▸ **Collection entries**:
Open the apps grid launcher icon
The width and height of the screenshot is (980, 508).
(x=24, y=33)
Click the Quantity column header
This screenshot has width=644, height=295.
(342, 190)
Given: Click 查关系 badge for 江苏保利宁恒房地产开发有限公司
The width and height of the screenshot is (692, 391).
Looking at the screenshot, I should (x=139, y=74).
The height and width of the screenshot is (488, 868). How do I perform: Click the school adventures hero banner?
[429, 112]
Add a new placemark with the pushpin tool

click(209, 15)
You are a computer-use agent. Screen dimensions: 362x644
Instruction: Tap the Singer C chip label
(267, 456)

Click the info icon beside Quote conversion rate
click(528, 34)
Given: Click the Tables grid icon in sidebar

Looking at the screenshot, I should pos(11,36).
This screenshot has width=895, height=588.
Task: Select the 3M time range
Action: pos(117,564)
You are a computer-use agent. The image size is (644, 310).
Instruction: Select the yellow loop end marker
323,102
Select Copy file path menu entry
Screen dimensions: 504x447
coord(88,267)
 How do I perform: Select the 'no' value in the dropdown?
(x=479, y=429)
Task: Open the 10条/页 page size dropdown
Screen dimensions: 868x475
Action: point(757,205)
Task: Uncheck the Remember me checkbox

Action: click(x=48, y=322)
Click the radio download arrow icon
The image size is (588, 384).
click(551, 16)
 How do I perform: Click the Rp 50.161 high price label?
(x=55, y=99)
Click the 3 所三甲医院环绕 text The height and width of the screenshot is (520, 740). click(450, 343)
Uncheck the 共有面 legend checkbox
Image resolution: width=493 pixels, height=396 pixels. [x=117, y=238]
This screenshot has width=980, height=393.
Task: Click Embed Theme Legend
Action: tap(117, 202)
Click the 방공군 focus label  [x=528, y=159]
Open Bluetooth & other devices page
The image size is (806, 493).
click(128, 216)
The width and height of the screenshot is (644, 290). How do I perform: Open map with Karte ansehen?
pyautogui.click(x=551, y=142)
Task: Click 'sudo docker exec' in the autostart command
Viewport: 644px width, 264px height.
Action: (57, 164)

▸ **What to produce**: From the data above, return every line from the line that has "Given: Click the Tables grid icon in sidebar" up to and including the line that has "You are a computer-use agent. The", exactly.

▸ **Result of the task**:
Given: Click the Tables grid icon in sidebar

Looking at the screenshot, I should pos(11,36).
This screenshot has width=895, height=588.
Task: Select the 3M time range
Action: pos(117,564)
You are a computer-use agent. The image size is (644, 310).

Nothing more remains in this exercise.